To test ECFP and NeuralFPS, we used the libraryFootnote 3 provided by (Duvenaud et al. 2015). The size of the graph embedding was restricted to 164 for all applicable methods and a grid-search was done to optimize the parameters of the various methods. For ECFP and NeuralFPS, we tested different values for the following parameters: fingerprint radius, 2 regularization penalty, step size for the optimization, hidden layer dimension, and convolution layer dimension (only for NeuralFPS).

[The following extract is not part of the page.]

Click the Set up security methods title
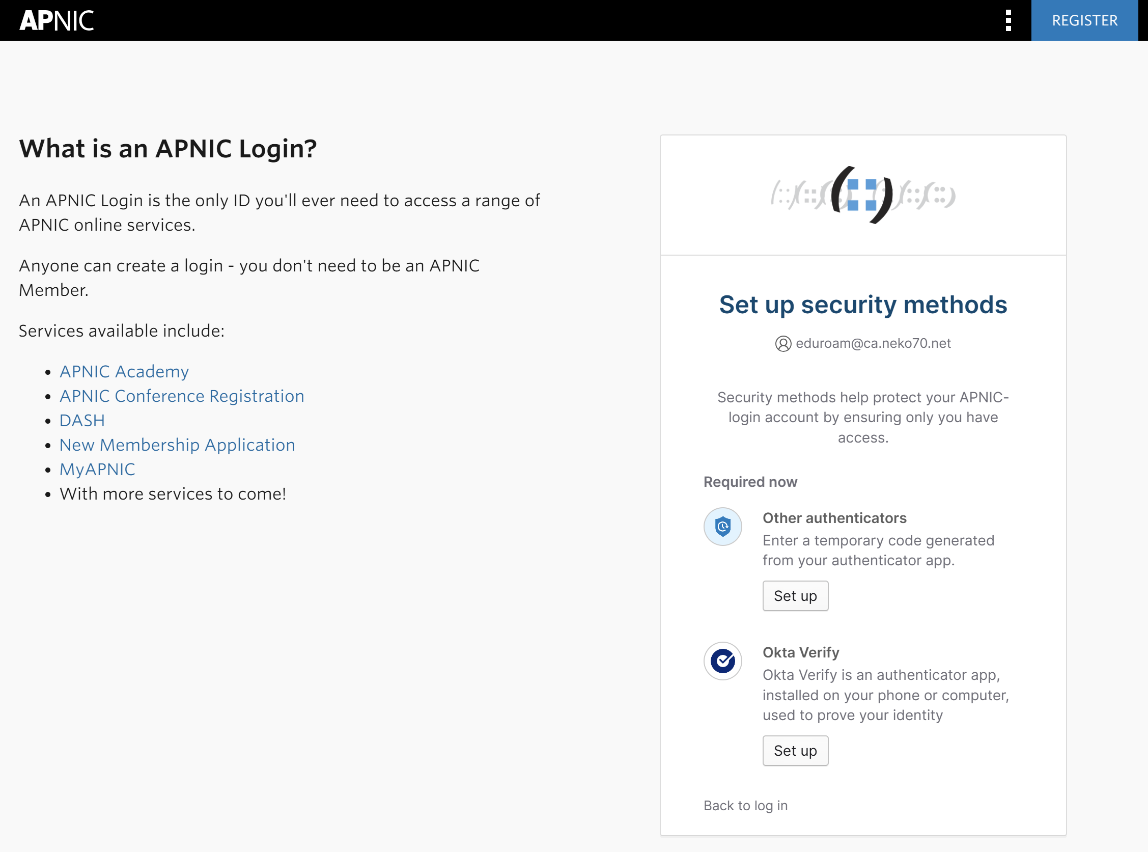[862, 304]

All results reported are the average over 5-fold cross validation. Since a neural network, with a single hidden layer, was used as the classifier in (Duvenaud et al. 2015), we chose to use the same classifier for all baselines. Furthermore, for a fair comparison, a grid-search was performed over the same set of values for classifier-related parameters. In particular, for the neural network, we tested various settings with hidden layer size selected from {70,100,140}, and 2 regularization chosen from {0.0001,0.001,0.01,0.1}.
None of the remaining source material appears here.